Pensioni, Inps: su adeguamento requisiti tutele per i lavoratori
(Teleborsa) - Con una nuova circolare (n. 41 del 3 aprile 2026) l'Inps individua le casistiche tutelate tramite un breve prolungamento degli assegni straordinari, delle isopensioni e delle indennità di espansione per i lavoratori che, a causa dell'incremento dei requisiti pensionistici previsto dalla legge n. 199/2025, non raggiungerebbero la nuova data di decorrenza della pensione entro il periodo ordinario di esodo. La legge n. 199/2025 ha modificato la disciplina relativa all'adeguamento dei requisiti di accesso al sistema pensionistico per il biennio 2027-2028, originariamente fissato in tre mesi, riducendolo a un solo mese per il 2027.A inizio 2026, il ministero dell'Economia, sulla base dei più recenti dati demografici Istat, ha inoltre aggiornato le stime sui requisiti pensionistici "in via prospettica", delineando il trend atteso per i prossimi decenni. In parallelo, l'art. 1, commi 162 e 163, della legge 30 dicembre 2023, n. 213 aveva già disciplinato la decorrenza della pensione anticipata ordinaria (le cosiddette finestre) per gli iscritti alle casse dei dipendenti pubblici Cpdel, Cps, Cpi e Cpug. Con la nuova circolare, l'Inps fornisce indicazioni sugli effetti prodotti da queste novità normative sulle prestazioni di accompagnamento alla pensione, ossia sugli assegni straordinari per i lavoratori del settore bancario e assicurativo, sulle isopensioni e sulle indennità di espansione.
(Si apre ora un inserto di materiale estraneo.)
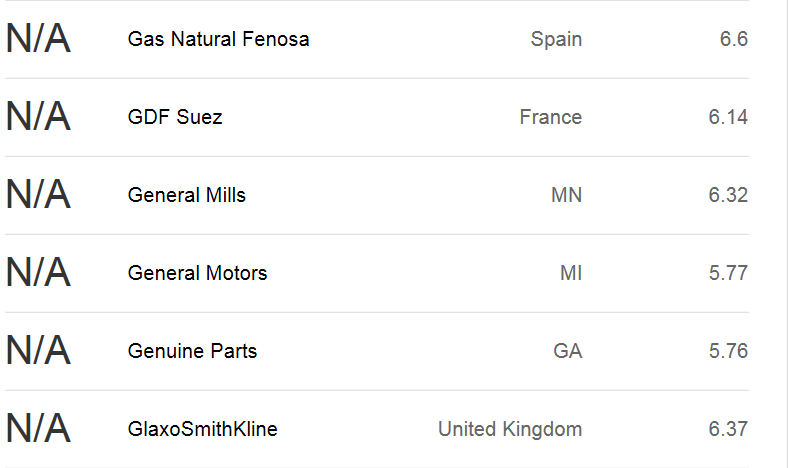Click the 5.76 score for Genuine Parts
Screen dimensions: 788x468
click(728, 352)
Al fine di consolidare il sistema degli strumenti normativi di accompagnamento a pensione e di tutelare i soggetti già beneficiari, la circolare Inps ammette il prolungamento della prestazione fino alla nuova data di pensionamento, anche oltre il periodo ordinario di durata massima dell'esodo (attualmente fissato in 4, 5 o 7 anni a seconda della tipologia di prestazione). Questa possibilità risponde all'esigenza di non penalizzare i lavoratori che, per effetto dell'incremento dei requisiti pensionistici, da uno a tre mesi, non avrebbero altrimenti raggiunto la nuova decorrenza della pensione al termine del periodo di esodo.
La soluzione adottata si fonda su specifiche previsioni della normativa speciale e su un'interpretazione evolutiva che tiene conto delle diverse casistiche emerse nel corso del tempo, offrendo una risposta sistematica alle esigenze di continuità delle tutele.
La circolare introduce inoltre una specifica tutela a favore di due categorie di lavoratori: coloro che, considerando i requisiti e le stime vigenti fino al 2025, hanno cessato l'attività lavorativa entro il 31 gennaio 2026; coloro che, già nel 2026, sono interessati dall'allungamento della finestra di decorrenza della pensione in quanto iscritti alle casse dei dipendenti pubblici Cpdel, Cps, Cpi e Cpug.